■ **HOW TO COMPLETE THIS TASK**
Your answer should be every line of the records that contains the word "agent", copied as it stands.

DATA section start

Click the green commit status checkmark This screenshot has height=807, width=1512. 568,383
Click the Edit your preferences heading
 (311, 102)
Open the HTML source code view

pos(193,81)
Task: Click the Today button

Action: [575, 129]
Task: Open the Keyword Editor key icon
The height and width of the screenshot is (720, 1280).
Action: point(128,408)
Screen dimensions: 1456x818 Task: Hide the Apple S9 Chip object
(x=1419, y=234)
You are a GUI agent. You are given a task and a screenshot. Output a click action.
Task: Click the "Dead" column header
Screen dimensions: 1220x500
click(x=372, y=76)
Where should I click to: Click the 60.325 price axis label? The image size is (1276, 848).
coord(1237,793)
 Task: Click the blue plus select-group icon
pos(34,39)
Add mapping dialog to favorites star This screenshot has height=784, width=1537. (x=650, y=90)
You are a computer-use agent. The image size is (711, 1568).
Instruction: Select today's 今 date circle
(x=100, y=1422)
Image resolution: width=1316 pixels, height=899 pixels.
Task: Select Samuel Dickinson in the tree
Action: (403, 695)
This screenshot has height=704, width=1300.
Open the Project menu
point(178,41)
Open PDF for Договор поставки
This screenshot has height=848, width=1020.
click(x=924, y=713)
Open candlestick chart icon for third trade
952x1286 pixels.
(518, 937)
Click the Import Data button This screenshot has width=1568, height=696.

DATA section end

■ **EXPECTED ANSWER**
You are a GUI agent. You are given a task and a screenshot. Output a click action.
You are a computer-use agent. The image size is (711, 1568).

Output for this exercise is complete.